Instruction a:
In the records below, rewrite everything from the line containing "Where should I click to: Click Total" down to the line containing "[x=425, y=146]", both ends included, with each request unchanged. Multiply every coordinate in the answers by 0.65 and round to whole numbers, halves up.

Selection:

○ ○ ○ ○

# Bed Rail Thickness



## cibula11 (Feb 14, 2008)

One final question.....I hope.

The rails I had planned on using for the twin daybed are 1x6 select pine. Upon further inspection, I wonder if 1x6 (3/4" x 5 1/2") will be enough for a side rail?

My other option is to double up two 1x6 to create a thicker side rail or use a 1x2 and a 1x3, which would create a gap that I could use for slats instead of attaching a ledger to the rail itself.

Ideas?


----------



## H. A. S. (Sep 23, 2010)

Think I would double them up, and work from there.


----------



## cabinetman (Jul 5, 2007)

IMO a 1x6 is a bit thin and would have the ability to flex. I would just use a 2x6. Not to double up.












 







.


----------



## MrWoodworking (Apr 14, 2011)

I would say it depends a bit on the intended user. A bed for children versus a bed for a 300 lb adult would need to be built a bit different.

○ ○ ○ ○

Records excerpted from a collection
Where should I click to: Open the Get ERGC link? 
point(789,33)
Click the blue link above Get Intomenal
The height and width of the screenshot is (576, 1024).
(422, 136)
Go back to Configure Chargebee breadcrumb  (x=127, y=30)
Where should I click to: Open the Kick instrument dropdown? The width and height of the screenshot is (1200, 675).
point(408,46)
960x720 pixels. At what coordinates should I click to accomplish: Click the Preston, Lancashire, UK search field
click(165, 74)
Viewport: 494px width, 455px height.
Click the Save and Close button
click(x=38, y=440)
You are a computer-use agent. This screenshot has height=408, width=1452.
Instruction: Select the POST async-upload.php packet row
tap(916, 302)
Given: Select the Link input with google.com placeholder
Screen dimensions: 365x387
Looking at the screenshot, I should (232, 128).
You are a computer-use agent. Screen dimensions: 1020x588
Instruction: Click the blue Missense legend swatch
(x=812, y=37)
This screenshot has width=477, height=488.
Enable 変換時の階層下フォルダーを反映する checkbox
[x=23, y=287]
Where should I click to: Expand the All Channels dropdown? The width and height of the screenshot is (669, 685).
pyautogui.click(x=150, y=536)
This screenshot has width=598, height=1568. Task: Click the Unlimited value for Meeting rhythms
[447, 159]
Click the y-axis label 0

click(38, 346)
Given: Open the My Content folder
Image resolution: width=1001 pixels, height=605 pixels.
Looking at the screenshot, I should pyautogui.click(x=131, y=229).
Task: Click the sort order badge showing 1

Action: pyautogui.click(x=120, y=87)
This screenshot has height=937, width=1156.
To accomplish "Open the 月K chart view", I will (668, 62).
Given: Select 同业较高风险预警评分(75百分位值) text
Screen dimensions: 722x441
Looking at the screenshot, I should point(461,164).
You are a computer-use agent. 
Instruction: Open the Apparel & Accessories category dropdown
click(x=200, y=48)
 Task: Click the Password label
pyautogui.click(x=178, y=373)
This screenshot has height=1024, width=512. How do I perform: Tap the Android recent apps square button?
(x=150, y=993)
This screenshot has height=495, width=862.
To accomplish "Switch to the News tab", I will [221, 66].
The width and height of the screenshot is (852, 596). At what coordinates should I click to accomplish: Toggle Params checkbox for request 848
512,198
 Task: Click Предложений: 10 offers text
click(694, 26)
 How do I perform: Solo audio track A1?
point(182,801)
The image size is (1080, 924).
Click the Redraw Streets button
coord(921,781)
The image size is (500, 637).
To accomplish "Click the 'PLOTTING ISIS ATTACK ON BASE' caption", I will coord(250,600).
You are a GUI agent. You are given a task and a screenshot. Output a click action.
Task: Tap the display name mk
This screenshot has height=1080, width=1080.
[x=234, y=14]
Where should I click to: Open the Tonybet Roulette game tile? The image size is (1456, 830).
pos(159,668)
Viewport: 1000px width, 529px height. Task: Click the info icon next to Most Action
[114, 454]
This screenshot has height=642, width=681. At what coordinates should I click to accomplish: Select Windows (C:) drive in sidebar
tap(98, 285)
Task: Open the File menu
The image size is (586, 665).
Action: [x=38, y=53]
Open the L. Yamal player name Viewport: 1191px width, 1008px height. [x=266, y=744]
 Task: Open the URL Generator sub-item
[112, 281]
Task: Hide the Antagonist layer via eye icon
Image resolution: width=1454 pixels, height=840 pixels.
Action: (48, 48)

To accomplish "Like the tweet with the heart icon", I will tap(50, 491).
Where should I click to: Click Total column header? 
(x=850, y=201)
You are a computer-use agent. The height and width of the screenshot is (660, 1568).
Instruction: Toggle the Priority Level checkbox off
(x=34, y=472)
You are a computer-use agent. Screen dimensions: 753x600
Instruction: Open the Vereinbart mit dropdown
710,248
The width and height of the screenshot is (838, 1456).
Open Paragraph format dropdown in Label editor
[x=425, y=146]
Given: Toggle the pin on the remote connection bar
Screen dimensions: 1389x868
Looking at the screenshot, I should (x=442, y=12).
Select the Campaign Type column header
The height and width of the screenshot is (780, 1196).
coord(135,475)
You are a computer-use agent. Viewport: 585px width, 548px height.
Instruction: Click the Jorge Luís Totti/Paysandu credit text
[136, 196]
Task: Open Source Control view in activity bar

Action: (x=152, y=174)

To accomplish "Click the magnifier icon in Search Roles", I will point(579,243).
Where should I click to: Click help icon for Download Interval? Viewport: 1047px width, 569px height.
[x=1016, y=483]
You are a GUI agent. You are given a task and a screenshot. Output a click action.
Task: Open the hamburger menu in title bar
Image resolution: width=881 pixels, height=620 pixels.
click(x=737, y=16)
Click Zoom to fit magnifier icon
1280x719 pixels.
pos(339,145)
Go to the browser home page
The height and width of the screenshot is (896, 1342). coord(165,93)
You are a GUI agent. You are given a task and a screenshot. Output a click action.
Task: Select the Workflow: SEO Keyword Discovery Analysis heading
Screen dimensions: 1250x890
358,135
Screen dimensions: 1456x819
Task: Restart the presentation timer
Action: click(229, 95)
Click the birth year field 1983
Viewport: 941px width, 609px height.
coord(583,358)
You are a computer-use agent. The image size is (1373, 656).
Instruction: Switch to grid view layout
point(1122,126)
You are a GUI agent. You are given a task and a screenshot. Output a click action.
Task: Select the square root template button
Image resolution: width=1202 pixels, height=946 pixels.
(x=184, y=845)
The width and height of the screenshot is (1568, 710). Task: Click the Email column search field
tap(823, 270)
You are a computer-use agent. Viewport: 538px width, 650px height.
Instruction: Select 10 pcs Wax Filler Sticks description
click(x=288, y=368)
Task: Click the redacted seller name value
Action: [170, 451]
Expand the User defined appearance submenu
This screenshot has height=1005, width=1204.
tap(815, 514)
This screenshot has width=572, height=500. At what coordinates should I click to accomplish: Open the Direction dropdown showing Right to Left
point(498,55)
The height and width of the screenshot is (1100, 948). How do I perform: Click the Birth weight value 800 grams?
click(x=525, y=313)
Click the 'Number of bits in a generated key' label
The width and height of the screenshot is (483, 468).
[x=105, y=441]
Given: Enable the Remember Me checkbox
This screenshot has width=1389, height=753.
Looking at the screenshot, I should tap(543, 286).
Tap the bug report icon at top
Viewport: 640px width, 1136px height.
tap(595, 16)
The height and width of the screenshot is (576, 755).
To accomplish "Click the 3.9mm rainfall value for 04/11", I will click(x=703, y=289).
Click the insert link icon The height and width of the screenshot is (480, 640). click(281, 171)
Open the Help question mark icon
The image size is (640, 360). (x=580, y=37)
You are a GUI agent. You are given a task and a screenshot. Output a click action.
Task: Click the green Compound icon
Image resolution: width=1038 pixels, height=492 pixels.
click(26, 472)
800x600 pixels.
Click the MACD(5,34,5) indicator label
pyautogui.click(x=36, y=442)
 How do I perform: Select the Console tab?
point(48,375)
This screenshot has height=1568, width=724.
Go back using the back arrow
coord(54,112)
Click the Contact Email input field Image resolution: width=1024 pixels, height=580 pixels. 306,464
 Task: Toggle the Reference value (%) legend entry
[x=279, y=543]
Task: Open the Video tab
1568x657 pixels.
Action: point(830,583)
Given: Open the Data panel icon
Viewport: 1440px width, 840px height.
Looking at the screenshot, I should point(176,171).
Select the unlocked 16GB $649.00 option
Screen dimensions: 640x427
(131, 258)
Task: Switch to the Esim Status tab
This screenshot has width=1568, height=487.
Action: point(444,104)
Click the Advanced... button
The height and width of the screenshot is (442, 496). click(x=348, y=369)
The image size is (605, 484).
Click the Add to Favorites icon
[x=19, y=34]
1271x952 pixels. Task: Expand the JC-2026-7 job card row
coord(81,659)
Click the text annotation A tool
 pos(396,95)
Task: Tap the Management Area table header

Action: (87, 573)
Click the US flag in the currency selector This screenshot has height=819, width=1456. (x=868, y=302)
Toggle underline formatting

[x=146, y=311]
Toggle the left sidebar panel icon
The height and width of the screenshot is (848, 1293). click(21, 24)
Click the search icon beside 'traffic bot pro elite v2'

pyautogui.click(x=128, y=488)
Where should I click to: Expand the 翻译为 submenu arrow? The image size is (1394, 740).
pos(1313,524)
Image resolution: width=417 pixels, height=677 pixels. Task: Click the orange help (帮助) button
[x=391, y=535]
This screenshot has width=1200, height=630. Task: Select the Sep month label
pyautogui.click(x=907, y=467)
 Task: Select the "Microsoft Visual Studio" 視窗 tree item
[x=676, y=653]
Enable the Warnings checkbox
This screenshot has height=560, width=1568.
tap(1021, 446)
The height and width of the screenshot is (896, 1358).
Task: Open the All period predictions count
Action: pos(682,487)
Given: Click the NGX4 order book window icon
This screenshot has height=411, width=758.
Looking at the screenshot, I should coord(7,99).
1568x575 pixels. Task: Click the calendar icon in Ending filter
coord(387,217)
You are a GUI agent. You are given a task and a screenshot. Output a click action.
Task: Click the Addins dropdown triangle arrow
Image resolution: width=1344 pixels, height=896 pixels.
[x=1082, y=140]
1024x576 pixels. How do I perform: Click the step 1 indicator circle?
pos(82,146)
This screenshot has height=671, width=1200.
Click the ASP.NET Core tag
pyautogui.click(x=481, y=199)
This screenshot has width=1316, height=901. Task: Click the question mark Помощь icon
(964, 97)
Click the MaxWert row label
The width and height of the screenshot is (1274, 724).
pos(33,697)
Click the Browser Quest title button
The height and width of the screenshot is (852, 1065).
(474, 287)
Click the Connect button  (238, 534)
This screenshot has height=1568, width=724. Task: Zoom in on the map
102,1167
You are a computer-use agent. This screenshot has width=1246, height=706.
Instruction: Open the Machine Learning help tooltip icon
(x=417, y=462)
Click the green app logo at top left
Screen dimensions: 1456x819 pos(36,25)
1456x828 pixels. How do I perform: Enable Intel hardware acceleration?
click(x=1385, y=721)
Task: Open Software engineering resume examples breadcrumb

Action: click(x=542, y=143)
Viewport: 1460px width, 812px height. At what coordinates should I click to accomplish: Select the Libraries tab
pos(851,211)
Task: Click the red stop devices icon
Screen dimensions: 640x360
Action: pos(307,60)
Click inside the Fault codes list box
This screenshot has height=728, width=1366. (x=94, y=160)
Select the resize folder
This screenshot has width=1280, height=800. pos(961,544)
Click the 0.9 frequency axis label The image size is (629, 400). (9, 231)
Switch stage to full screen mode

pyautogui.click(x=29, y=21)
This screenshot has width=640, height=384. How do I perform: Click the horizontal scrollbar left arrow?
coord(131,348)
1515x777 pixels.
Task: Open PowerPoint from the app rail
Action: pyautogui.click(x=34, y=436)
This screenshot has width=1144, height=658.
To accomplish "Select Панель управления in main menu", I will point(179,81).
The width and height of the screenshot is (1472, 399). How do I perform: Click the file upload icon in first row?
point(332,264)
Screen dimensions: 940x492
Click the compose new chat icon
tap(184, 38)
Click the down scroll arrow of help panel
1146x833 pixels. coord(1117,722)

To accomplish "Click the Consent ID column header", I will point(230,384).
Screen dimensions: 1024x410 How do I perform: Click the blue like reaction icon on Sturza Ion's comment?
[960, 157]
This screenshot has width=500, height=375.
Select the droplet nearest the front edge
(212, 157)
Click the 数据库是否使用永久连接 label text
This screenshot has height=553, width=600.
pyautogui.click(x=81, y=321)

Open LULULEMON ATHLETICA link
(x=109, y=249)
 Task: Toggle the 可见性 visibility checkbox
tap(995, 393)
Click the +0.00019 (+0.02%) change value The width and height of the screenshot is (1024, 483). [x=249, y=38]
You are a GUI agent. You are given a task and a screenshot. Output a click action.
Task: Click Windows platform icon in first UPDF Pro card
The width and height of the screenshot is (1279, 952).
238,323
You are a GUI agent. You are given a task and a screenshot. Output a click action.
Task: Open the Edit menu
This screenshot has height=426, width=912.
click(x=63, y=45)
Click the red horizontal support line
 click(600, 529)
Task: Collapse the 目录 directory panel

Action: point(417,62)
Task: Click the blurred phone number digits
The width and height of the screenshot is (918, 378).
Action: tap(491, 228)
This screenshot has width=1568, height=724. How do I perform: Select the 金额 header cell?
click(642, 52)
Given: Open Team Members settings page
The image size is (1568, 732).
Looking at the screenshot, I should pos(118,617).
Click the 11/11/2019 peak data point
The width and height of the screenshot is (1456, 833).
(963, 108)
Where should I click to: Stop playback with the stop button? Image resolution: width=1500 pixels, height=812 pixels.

○ ○ ○ ○

Instruction b:
Output the forum thread on bed rail thickness again in full, without changing anything.

Expected output a:
Where should I click to: Click Total column header? 
(x=553, y=131)
You are a computer-use agent. The height and width of the screenshot is (660, 1568).
Instruction: Toggle the Priority Level checkbox off
(x=22, y=307)
You are a computer-use agent. Screen dimensions: 753x600
Instruction: Open the Vereinbart mit dropdown
462,161
The width and height of the screenshot is (838, 1456).
Open Paragraph format dropdown in Label editor
[x=276, y=95]

Expected output b:
# Bed Rail Thickness



## cibula11 (Feb 14, 2008)

One final question.....I hope.

The rails I had planned on using for the twin daybed are 1x6 select pine. Upon further inspection, I wonder if 1x6 (3/4" x 5 1/2") will be enough for a side rail?

My other option is to double up two 1x6 to create a thicker side rail or use a 1x2 and a 1x3, which would create a gap that I could use for slats instead of attaching a ledger to the rail itself.

Ideas?


----------



## H. A. S. (Sep 23, 2010)

Think I would double them up, and work from there.


----------



## cabinetman (Jul 5, 2007)

IMO a 1x6 is a bit thin and would have the ability to flex. I would just use a 2x6. Not to double up.












 







.


----------



## MrWoodworking (Apr 14, 2011)

I would say it depends a bit on the intended user. A bed for children versus a bed for a 300 lb adult would need to be built a bit different.